Diagnosed with sarcoma? Let's share

It’s been a long week. Pea sized mass (ILC) and 3 lymph nodes (1 cancer) removed jan 2023. Radiation in April 2023 but not to my lymph nodes. ??? After months of complaining that I don’t feel well and being told it’s the side effects of the hormone blockers my oncologist transferred me but ordered a bone and brain scan on my way out to prove to me that I don’t feel well because of the side effects of the AI. I finally got to see new oncologist Monday this week but she didn’t know why she was seeing me. I asked her to go over the bone scan done in June or July and she argued that the last oncologist had already gone over it with me. She finally reviewed my bone scan and with shock in her eyes and voice she said “you have a spot on your femor. I have to get you to X-ray. I’ll get the results to you rt away. They did the X-ray immediately. I didn’t hear anything Tuesday or Wednesday. So finally at 3pm wed I left a VM that I would like results of X-ray. At about 5pm a message popped up in the hospital portal stating that I have a 10cm x 2.2cm endochondroma with a large Chondrosarcoma with in it on my rt femor above my knee. I was devastated to learn this news through portal message where I could not ask questions . I had no idea what this was. I had to google what it was and found it is bone cancer. Google also told me I need a biopsy to confirm it. I’m awaiting an appt with ortho surgeon at Mayo but relying on my oncologists’ nurse to send the referral to them. I’m not thinking it will happen any time soon. I’m so sad I have been treated like this. And so scared of what the treatment might be because the majority of my pain has been in my hip for over a year. How do they remove that cancer? Scary thought!!

Praying 🙏

I was diagnosed with Leiomyosarcoma in May of 2021. I had surgery in July that removed a stage 2 tumor that involved my IVC vein in which they put a graft instead. I lost my right kidney, they took part of small intestion, and small bowel. After the surgery I started bleeding internally, and needed 7 blood transfusions.
In remission since recovery, but now the most recent CT scan shows a new growth in my liver. I had a biopsy this week, waiting for results to see what happens next...
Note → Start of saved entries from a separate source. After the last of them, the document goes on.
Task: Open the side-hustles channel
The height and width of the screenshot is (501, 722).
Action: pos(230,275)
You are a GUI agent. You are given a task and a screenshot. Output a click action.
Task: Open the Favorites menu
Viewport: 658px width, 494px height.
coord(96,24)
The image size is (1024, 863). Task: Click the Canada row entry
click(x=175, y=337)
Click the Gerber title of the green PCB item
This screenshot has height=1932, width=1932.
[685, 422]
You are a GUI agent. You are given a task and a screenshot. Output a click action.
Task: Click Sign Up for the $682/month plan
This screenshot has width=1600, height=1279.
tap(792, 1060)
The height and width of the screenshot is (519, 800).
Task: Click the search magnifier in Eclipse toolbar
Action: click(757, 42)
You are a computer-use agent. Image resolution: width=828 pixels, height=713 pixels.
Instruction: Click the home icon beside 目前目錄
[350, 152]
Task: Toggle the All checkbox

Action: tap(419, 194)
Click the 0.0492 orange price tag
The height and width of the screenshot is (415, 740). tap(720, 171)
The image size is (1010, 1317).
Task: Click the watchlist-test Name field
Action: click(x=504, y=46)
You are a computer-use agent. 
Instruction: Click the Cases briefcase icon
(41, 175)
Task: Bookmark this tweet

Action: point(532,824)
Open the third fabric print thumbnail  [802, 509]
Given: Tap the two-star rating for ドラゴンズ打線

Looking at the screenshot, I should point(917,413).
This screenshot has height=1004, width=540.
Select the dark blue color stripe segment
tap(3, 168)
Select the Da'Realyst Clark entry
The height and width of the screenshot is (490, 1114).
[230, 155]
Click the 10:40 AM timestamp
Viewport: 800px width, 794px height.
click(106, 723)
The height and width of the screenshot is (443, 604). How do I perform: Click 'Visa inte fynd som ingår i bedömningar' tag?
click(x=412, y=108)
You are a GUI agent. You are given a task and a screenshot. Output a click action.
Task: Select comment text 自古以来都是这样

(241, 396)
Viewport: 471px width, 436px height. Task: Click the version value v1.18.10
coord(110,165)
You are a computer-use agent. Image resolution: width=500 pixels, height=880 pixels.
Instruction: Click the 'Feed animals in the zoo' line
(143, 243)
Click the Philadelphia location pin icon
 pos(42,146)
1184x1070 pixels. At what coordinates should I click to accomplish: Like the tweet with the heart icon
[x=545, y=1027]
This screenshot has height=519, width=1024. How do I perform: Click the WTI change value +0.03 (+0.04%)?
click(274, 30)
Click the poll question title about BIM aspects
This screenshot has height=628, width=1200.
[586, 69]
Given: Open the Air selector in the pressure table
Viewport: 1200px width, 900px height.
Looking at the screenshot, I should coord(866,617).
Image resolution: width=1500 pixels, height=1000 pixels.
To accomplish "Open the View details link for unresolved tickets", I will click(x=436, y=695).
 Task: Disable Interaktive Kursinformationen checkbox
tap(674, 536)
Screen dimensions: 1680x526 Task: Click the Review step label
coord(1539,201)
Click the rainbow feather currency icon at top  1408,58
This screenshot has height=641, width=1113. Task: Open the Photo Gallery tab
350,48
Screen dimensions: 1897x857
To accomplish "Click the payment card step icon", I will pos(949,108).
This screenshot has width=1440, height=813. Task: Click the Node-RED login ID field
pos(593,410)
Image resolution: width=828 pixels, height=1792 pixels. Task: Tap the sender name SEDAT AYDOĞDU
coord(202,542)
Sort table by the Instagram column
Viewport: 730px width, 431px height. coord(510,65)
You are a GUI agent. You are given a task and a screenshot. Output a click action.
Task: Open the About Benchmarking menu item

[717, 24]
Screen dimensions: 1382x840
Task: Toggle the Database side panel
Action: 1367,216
I too had a solitary fibrous tumor of the brain.WHO grade 3
6 weeks of daily radiation.
Finished rad. On Ma 15.
PET scan yesterday…. No metastasized to any other places!
MRI scheduled for June 28 to see if tumor is gone/shrunk.
Trying to eat healthy, walk and do yoga. And pray.
Tumor is rare and not much info about it.
Would love to connect with someone who has had this type of tumor.
So uncertain about my future.

Thank you for your reply and sharing your experience with me. You've made me feel better and given me more confidence about having radiation treatments. Much appreciated.

I am not familar with your type of tumor, but I had a DERMATOFIBROSARCOMA in 1988. It was removd with a wide recission and a rotator flap to fill up the whole left in my leg from the surgery. It was necessary to take wide margins to guarantee all of the tumor had been removed. At first they had thought about inserting radiation sticks, but later decided against it. I can thankfully say there has been no recurrence and I am now 92 years old. I hope you will have equally good results, and remember Life is Good, and enjoy every moment you have been given.
God Bless you
Gina5009

I have esophageal cancer that spread to my collar .No surgery or radiation.
Two cemo'sand a cocktail for 6 treatments at every other Wednesday. 9 down 3 to go
Probably will need something else because the Doctor said it will be about two years

@darmenta1122 My Daughter has a mass removed from her back on May 5th 2023. Tests results came back positive or Alveolar Soft Tissue Sarcoma. She is scheduled for MRI and CT scan on Friday the 16th. I am trying to get her to the Mayo Clinic or MD Anderson. Can you tell me where your sister is being treated and what type of treatment they are doing? We are looking for a specialist in Sarcoma. They said she will need a second surgery to go in and make sure all the bad tissue has been removed as well as tack out good tissue around the infected area.

I have Synovial Sarcoma which started with a small bump on my calf. After having it removed and radiated, all looked good until it returned a year later. It had metastasized to my lung. Because of my age (75) and unlikely cure or help with chemo and other drugs - as well as side affects, I decided to go on palliative care and chose quality of life. I’m in good shape, feel fine and quite a lot of energy. I’m enjoying my family and making memories.
My biggest concern is loneliness.

Welcome @fighter123. While solitary fibrous tumors are rare, @suemarie3 also joined very recently and has a similar diagnosis, but in the brain not the lung. I encourage you to start a new discussion in the Cancer Support Group about solitary fibrous tumors. Here's how:
1. Go to the Cancer support group https://connect.mayoclinic.org/group/cancer/
2. Click Start a new discussion
3. Enter a question or topic and add your message and mention @suemarie3 to join you.